*Problem to solve*.
From the entries provided below, copy each line that contains the word "first".

--- START ---

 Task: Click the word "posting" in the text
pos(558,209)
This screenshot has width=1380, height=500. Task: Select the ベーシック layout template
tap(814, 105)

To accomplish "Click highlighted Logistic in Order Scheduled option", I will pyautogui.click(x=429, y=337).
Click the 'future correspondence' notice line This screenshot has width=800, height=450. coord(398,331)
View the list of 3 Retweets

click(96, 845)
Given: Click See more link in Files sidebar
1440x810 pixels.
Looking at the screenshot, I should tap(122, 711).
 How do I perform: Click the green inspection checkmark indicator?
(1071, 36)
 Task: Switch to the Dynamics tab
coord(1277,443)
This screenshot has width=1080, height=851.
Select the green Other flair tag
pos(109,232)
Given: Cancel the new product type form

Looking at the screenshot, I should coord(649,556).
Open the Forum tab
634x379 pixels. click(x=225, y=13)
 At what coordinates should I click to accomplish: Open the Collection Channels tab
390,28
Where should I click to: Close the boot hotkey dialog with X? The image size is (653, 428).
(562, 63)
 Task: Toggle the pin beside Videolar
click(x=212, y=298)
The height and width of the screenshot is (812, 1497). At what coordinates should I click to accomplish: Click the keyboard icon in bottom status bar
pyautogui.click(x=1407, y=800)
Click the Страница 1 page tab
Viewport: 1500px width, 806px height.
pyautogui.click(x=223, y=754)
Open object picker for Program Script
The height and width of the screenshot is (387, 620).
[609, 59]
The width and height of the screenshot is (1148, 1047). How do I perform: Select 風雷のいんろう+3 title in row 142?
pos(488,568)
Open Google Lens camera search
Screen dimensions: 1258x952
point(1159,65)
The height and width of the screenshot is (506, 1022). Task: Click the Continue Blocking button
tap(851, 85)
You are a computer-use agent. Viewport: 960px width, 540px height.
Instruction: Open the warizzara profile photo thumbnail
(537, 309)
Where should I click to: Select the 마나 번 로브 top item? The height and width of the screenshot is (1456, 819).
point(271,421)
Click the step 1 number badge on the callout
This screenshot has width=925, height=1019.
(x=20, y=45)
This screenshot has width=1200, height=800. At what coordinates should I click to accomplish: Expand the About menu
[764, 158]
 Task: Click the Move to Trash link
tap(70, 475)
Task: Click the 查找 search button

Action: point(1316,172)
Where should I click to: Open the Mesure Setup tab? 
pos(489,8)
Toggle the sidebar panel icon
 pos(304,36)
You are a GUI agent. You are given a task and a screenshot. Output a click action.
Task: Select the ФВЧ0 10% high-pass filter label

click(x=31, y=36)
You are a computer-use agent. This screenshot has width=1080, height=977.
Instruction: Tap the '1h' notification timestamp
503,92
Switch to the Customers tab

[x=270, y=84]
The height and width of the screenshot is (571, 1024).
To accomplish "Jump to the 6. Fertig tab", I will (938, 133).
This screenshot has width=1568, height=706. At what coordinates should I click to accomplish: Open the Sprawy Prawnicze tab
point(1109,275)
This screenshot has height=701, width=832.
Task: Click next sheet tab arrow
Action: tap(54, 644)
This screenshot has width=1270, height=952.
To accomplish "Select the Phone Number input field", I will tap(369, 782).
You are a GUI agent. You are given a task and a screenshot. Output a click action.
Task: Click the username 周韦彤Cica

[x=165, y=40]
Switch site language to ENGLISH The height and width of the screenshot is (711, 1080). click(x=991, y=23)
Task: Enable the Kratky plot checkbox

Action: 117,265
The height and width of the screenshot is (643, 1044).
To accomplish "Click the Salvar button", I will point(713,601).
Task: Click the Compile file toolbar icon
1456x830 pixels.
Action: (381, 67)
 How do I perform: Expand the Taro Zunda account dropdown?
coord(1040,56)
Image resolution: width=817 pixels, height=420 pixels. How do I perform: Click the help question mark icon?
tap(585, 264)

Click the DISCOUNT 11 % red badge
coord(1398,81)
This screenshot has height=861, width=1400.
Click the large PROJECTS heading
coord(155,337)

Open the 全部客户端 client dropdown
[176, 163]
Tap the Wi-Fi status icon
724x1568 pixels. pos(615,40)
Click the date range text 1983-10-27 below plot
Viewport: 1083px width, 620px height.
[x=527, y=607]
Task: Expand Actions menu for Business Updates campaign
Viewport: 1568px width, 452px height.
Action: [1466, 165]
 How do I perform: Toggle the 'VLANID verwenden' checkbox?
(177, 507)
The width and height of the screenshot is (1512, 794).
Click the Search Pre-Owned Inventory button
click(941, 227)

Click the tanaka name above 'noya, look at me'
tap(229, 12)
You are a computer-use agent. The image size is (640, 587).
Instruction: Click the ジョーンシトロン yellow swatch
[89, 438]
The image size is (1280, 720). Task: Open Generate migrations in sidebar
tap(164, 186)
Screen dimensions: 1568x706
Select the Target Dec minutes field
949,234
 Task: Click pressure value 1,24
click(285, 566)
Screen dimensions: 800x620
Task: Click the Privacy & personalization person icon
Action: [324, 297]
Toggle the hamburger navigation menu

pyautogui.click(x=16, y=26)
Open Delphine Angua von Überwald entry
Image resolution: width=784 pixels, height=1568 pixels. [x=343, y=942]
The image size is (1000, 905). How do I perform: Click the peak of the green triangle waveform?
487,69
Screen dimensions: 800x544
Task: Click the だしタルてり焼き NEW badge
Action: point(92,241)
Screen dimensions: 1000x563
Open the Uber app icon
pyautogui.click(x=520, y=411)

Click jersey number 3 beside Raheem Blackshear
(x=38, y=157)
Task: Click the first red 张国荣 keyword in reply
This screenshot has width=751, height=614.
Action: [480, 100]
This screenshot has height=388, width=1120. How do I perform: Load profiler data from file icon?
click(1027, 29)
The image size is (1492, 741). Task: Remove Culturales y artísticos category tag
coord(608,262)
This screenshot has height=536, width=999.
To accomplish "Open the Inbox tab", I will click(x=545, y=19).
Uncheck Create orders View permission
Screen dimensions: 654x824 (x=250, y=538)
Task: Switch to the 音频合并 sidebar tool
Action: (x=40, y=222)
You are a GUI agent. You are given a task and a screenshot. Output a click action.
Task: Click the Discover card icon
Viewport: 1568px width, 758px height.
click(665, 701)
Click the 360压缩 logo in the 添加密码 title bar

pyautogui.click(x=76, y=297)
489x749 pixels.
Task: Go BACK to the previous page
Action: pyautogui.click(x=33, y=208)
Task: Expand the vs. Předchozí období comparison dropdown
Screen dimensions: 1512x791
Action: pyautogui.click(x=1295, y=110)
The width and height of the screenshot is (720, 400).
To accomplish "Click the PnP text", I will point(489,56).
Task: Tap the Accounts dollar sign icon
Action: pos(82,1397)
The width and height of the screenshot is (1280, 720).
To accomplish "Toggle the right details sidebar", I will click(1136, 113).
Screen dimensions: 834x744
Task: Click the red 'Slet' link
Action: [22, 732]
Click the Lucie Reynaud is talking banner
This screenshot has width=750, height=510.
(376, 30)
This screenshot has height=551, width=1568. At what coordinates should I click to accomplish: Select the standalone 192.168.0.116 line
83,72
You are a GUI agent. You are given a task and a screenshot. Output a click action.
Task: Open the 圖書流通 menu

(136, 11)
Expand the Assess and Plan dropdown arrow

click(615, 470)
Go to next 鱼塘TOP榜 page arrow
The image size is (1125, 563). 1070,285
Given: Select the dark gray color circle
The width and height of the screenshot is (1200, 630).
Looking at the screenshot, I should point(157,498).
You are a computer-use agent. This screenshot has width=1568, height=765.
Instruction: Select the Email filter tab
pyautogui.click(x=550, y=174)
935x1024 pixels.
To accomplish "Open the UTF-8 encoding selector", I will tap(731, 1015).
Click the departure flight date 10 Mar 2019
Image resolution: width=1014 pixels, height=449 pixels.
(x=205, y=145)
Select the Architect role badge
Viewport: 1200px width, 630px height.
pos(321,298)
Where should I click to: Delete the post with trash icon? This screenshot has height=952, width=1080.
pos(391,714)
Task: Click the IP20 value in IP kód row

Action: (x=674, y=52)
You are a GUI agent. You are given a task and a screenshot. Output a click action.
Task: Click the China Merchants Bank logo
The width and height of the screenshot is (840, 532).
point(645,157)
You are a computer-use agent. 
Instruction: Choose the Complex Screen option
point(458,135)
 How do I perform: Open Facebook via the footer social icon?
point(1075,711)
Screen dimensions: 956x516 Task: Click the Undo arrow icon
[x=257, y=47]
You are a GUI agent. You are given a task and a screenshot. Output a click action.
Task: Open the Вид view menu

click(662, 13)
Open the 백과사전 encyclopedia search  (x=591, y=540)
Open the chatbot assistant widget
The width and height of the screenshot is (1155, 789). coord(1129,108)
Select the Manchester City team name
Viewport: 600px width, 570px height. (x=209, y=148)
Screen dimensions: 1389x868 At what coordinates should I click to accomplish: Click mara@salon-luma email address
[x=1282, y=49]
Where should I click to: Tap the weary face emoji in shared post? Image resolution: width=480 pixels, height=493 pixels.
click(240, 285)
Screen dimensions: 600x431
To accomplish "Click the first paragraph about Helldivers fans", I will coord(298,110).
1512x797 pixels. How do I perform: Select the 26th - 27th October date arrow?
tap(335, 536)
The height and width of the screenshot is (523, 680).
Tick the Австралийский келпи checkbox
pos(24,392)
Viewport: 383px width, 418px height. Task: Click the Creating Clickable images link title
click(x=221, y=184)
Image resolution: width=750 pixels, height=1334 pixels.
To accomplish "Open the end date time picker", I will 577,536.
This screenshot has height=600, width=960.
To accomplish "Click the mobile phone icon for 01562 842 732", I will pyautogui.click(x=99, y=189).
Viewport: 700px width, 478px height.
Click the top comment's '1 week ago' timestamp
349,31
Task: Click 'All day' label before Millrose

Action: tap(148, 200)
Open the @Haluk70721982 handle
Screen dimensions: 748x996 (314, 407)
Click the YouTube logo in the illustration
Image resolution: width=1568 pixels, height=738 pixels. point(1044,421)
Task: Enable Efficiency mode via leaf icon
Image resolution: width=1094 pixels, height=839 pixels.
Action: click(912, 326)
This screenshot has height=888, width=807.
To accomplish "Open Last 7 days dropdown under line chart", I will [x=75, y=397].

--- END ---

*Answer box*.
Task: Click the first red 张国荣 keyword in reply
To accomplish "Click the first paragraph about Helldivers fans", I will coord(298,110).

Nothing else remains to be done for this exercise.